Still, I personally would utilize Nirvanix. In fact I’ve spent some time testing out various aspects of their service. Its a pretty nifty service and offers some significant advantages over Amazon AWS S3 - for example no file size limits (this is huge!) and a CIFS NAS application that creates a virtual NAS server that actually utilizes Nirvanix storage. Granted, the CIFS NAS is still in early beta - but its a killer feature if Nirvanix can make it work.

Would I put all my most valuable files up on Nirvanix? Sure, but I’d probably want a copy somewhere else, just in case…maybe even over at Amazon. Of course this is cost prohibitive for any business with significant amounts of file storage. What will really be a killer application is when someone uses an advanced parity algorithm to distribute files across multiple cloud based storage providers allowing any given provider to fail while maintaining data integrity and yet reducing total costs due to storage size on any given storage provider to be minimal over placing all storage on one provider.
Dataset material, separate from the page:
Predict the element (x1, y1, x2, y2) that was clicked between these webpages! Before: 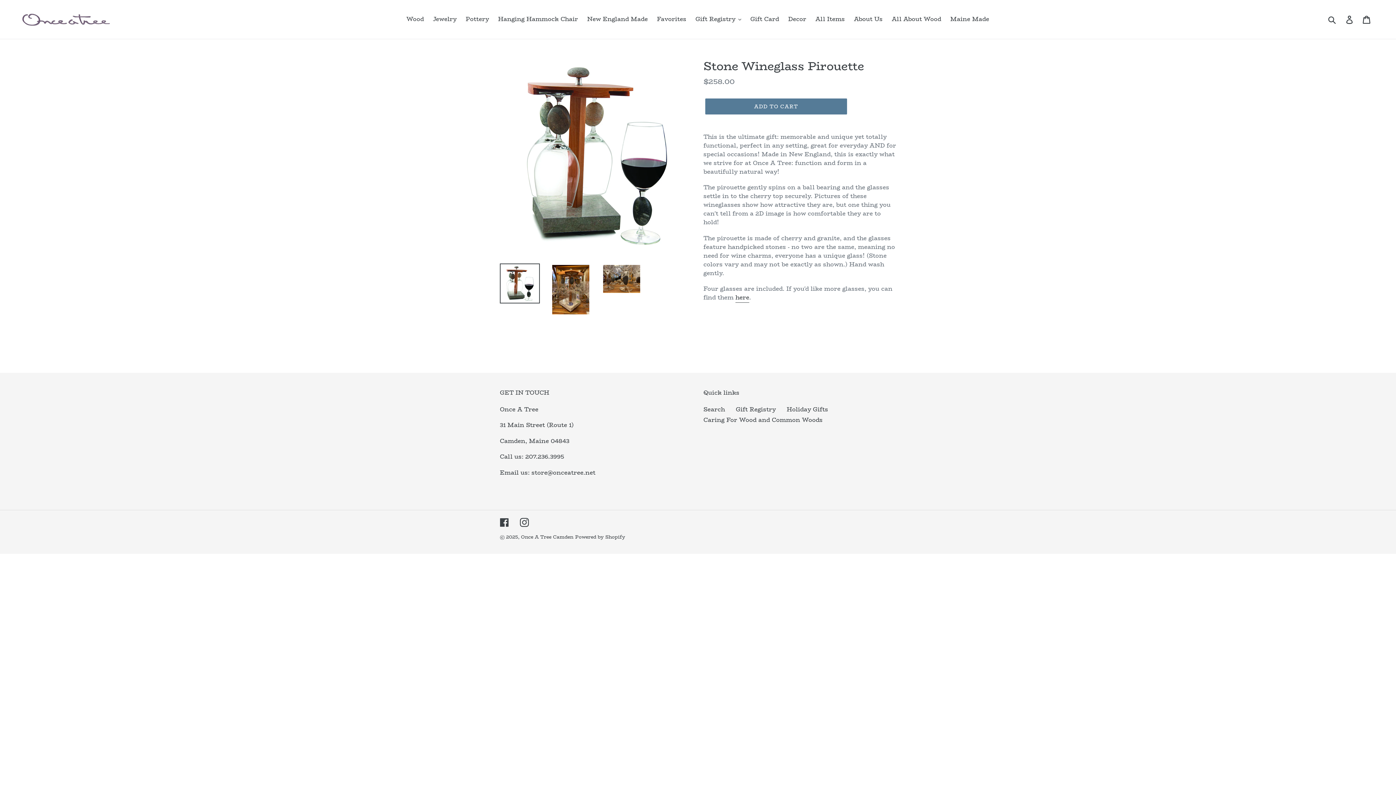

Nirvanix has some dark shadows around it. No, its not their fault. But its sort of like when you have a friend who is a little crazy - the reputation rubs off. Maybe thats one reason The Linkup closed their doors? Their continued presence was causing that shadow to reflect on Nirvanix.

Finally, its worth noting that MediaMax suffered from a catastrophic mistake, but the majority of our businesses are not that far from a similar mistake. Just watch the tech. news and the daily catastrophes - whether from without or within. Our architecture is still so frail - just like our own mortality.